Problem to work on
Rewrite the stretch from the line containing "Locate an element" through the line containing "console-line: mysql> is", swapping "size" for "dimensions" and leaving everything else unchanged.

Data provided
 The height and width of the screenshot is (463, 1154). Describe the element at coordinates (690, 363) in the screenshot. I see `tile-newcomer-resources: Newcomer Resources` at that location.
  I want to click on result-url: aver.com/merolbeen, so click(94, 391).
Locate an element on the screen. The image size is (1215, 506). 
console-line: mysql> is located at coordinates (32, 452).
--
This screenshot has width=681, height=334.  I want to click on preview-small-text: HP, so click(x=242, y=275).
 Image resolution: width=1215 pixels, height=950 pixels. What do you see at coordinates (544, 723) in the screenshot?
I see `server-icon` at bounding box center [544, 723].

Result below
Locate an element on the screen. The image dimensions is (1215, 506). 
console-line: mysql> is located at coordinates (32, 452).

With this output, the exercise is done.